Short problem: Convert the records below into a Markdown table with two columns, No. and Line, giving each non-blank line its own numbered row and leaving out the blank lines.
======
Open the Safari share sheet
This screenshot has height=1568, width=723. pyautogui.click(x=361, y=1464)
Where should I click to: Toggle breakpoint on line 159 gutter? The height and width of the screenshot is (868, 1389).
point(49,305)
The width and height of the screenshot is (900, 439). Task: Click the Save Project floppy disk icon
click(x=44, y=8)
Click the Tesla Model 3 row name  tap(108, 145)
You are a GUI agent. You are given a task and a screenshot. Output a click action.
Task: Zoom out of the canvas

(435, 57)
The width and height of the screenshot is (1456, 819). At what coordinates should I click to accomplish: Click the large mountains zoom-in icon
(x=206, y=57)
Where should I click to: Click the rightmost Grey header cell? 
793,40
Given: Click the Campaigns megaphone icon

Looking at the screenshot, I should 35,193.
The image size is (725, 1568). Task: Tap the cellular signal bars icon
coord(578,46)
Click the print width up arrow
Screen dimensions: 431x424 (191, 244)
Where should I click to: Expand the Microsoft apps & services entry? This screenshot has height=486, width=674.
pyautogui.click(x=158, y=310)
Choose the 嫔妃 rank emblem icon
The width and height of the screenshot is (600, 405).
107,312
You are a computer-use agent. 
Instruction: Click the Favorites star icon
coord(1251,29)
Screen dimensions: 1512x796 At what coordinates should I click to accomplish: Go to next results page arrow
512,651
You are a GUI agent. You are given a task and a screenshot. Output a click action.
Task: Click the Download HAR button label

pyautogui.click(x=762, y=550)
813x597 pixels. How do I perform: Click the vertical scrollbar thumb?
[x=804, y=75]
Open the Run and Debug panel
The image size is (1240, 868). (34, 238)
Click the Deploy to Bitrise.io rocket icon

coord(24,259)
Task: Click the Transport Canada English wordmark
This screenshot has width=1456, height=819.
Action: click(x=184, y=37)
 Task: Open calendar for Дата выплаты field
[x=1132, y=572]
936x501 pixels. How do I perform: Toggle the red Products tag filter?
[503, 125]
======
Written reply:
| No. | Line |
|---|---|
| 1 | Open the Safari share sheet |
| 2 | This screenshot has height=1568, width=723. pyautogui.click(x=361, y=1464) |
| 3 | Where should I click to: Toggle breakpoint on line 159 gutter? The height and width of the screenshot is (868, 1389). |
| 4 | point(49,305) |
| 5 | The width and height of the screenshot is (900, 439). Task: Click the Save Project floppy disk icon |
| 6 | click(x=44, y=8) |
| 7 | Click the Tesla Model 3 row name  tap(108, 145) |
| 8 | You are a GUI agent. You are given a task and a screenshot. Output a click action. |
| 9 | Task: Zoom out of the canvas |
| 10 | (435, 57) |
| 11 | The width and height of the screenshot is (1456, 819). At what coordinates should I click to accomplish: Click the large mountains zoom-in icon |
| 12 | (x=206, y=57) |
| 13 | Where should I click to: Click the rightmost Grey header cell?  |
| 14 | 793,40 |
| 15 | Given: Click the Campaigns megaphone icon |
| 16 | Looking at the screenshot, I should 35,193. |
| 17 | The image size is (725, 1568). Task: Tap the cellular signal bars icon |
| 18 | coord(578,46) |
| 19 | Click the print width up arrow |
| 20 | Screen dimensions: 431x424 (191, 244) |
| 21 | Where should I click to: Expand the Microsoft apps & services entry? This screenshot has height=486, width=674. |
| 22 | pyautogui.click(x=158, y=310) |
| 23 | Choose the 嫔妃 rank emblem icon |
| 24 | The width and height of the screenshot is (600, 405). |
| 25 | 107,312 |
| 26 | You are a computer-use agent.  |
| 27 | Instruction: Click the Favorites star icon |
| 28 | coord(1251,29) |
| 29 | Screen dimensions: 1512x796 At what coordinates should I click to accomplish: Go to next results page arrow |
| 30 | 512,651 |
| 31 | You are a GUI agent. You are given a task and a screenshot. Output a click action. |
| 32 | Task: Click the Download HAR button label |
| 33 | pyautogui.click(x=762, y=550) |
| 34 | 813x597 pixels. How do I perform: Click the vertical scrollbar thumb? |
| 35 | [x=804, y=75] |
| 36 | Open the Run and Debug panel |
| 37 | The image size is (1240, 868). (34, 238) |
| 38 | Click the Deploy to Bitrise.io rocket icon |
| 39 | coord(24,259) |
| 40 | Task: Click the Transport Canada English wordmark |
| 41 | This screenshot has width=1456, height=819. |
| 42 | Action: click(x=184, y=37) |
| 43 |  Task: Open calendar for Дата выплаты field |
| 44 | [x=1132, y=572] |
| 45 | 936x501 pixels. How do I perform: Toggle the red Products tag filter? |
| 46 | [503, 125] |